Decomposing the Brier score as simple expectations
There are plenty of articles out there on decomposing the Brier score, but they’re usually done in notation that’s non-standard for probability and statistics. I give the decomposition in more standard notation, for the simple case where we predict a binary outcome. I use expectations, instead of the empirical means that would be calculated in practice, since this simplifies the notation. Converting them to empirical means is straightforward.
Posterior / conditional decomposition
Suppose we are predicting the value of some variable $Y$, that can take values of 0 (failure) and 1 (success). We are given data $X=x$ to use in the prediction, and we predict a success with probability $p := p(x)$.
Once we observe $Y=y$, we can assign the prediction $p$ a score $S(p, y) := (p - y)^2$, which we seek to minimise.

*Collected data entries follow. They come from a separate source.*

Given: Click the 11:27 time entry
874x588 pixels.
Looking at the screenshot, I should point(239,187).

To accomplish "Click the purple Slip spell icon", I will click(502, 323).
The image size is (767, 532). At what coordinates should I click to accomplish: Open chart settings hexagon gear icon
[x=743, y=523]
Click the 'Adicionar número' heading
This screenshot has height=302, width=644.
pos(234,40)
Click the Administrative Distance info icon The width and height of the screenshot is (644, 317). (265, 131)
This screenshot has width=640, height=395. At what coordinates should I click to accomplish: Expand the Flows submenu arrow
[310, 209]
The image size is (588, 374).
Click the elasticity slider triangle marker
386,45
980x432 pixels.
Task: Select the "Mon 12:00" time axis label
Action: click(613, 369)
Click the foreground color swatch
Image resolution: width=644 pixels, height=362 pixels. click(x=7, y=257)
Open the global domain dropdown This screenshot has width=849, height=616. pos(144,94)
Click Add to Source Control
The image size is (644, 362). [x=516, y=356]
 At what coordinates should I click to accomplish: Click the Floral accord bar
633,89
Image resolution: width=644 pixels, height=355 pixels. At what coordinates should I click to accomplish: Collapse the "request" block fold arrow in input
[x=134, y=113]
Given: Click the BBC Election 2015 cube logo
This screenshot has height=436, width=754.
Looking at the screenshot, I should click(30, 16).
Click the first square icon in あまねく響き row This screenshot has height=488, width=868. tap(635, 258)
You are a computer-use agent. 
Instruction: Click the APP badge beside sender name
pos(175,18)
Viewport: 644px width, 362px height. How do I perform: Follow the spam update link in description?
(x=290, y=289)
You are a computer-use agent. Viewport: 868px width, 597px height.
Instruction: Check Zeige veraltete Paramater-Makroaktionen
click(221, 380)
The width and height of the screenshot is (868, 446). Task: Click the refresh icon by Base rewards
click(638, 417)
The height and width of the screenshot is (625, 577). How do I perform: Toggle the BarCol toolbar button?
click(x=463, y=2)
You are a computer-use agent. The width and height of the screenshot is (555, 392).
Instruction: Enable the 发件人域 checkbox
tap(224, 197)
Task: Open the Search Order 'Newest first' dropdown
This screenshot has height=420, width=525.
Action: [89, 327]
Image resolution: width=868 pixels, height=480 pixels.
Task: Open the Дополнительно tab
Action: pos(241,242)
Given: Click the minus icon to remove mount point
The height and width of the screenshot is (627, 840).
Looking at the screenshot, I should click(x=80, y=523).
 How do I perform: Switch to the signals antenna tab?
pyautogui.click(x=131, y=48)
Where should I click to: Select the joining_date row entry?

Before we observe $Y$, we can calculate the expected score, given the data $X$: $$\begin{align*} \mathbb{E}(S(p, Y)|X) &= \mathbb{E}((p(X) - Y)^2|X)\\ &= \mathbb{E}((p(X) - \mathbb{E}(Y|X) + \mathbb{E}(Y|X) - Y)^2|X)\\ &= \mathrm{Var}(Y|X) + (\underbrace{p(X) - \mathbb{E}(Y|X)}_{\textrm{bias}(p(X)|X)})^2. \end{align*}$$
This works by inserting intermediate expressions for $\mathbb{E}(Y|X)$ in the squared term, and then splitting the square, using the fact that $p(X) - \mathbb{E}(Y|X)$ and $Y - \mathbb{E}(Y|X)$ are independent given $X$, since the former term has zero variance.
As an alternative approach, we notice that the starting expectation is the expectation of a squared expression, so we can split that into the variance and the square of the expectation:
$$\begin{align*} \mathbb{E}(S(p, Y)|X) &= \mathbb{E}((p(X) - Y)^2|X)\\ &= \mathrm{Var}(p(X) - Y|X) + \mathbb{E}(p(X) - Y|X)^2\\ &= \mathrm{Var}(Y|X) + (p(X) - \mathbb{E}(Y|X))^2. \end{align*}$$
Again, this simplifies because $p(X)$ is invariant given $X$.
This is the standard variance-bias decomposition for the posterior mean squared error. It attains its minimum when $p(x)$ is equal to the posterior success probability $\mathbb{E}(Y|X=x) = \mathbb{P}(Y=1|X=x)$. We therefore have no reason to give a prediction that deviates from our true belief in the posterior success probability, so $S$ is a proper score function. This isn’t surprising, given that $S$ is the Brier score.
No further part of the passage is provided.